Ancora sangue in Siria. Quattro cittadini statunitensi sono rimasti uccisi in un attacco kamikaze, rivendicato dall’Isis, nella città di Manbij. I morti sono complessivamente 21. L’attentato è stato compiuto da un kamikaze nei pressi dell’affollato ristorante ‘al Umarà’, di fronte al quale stazionava un veicolo di una pattuglia americana, scortata da combattenti curdo-siriani.

“Due militari, un civile del dipartimento della Difesa ed un contractor del Pentagono sono stati uccisi e tre militari sono stati feriti a Manbij”, ha precisato in una nota il Comando centrale Usa.

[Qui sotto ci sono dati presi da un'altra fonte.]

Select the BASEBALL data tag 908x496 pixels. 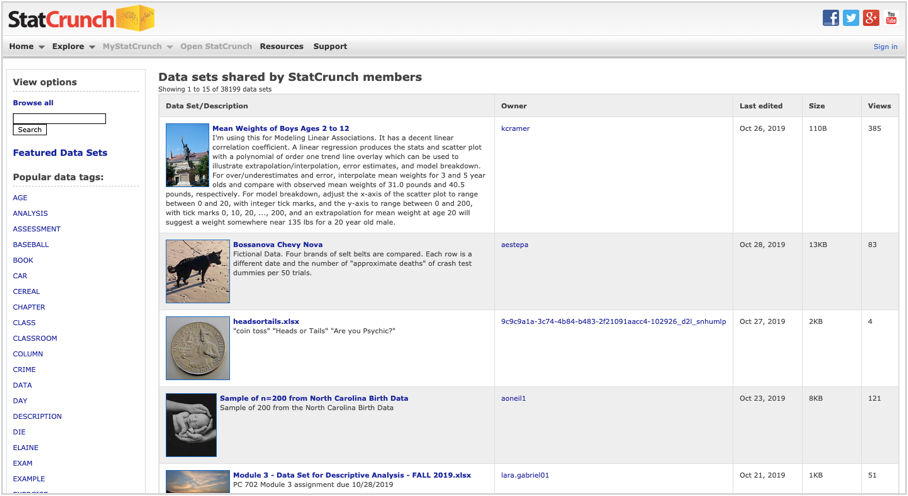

Daesh ha rivendicato l’attentato kamikaze. “Un attacco suicida sferrato con una cintura esplosiva ha colpito una pattuglia della coalizione internazionale nella città di Manbij”, si legge su ‘Amaq’, il suo organo di propaganda. Sospetto il tempismo dell’Isis che colpisce le truppe a stelle e strisce ad un mese circa dall’annuncio del presidente Donald Trump di volerle riportare a casa, tra le proteste vibranti di pezzi influenti del “deep state”.

“L’attacco, ha detto il presidente turco Recep Tayyp Erdogan, potrebbe essere stato messo a punto per convincere Washington a non ritirare i propri soldati dal Paese mediorientale”. “Continueremo a colpire Daesh, perché vogliamo farlo sparire da questi territori”, ha aggiunto Erdogan.

Il vicepresidente Usa Mike Pence è stato perentorio: “Resteremo nella regione e continueremo la lotta per garantire che lo Stato islamico non mostri più la sua faccia sporca”.

In Siria, gli americani mantengono circa duemila soldati, schierati nel nord e nel nord-est, sulle due rive dell’Eufrate. All’inizio di gennaio sono arrivate proprio a Manbij sia la polizia militare russa che le forze governative siriane.

Nella città l’equilibrio è fragile e la situazione molto delicata. Occupata nel 2013 dai jihadisti dello Stato islamico e due anni più tardi liberata dalle tutt’altro che limpide Forze siriane democratiche (Fds), appoggiate dalla Coalizione internazionale a guida Usa e dalle unità curde, oggi la città è auto-amministrata da un Consiglio cittadino che gode di una sostanziale autonomia che si inserisce nelle già complesse dinamiche della regione del Rojava.

Ankara spinge per l’espulsione dei militanti curdi dello Ypg, mentre le forze governative di Bashar al Assad hanno fatto sapere di essere entrate a Manbij proprio su richiesta delle Unità di protezione popolare.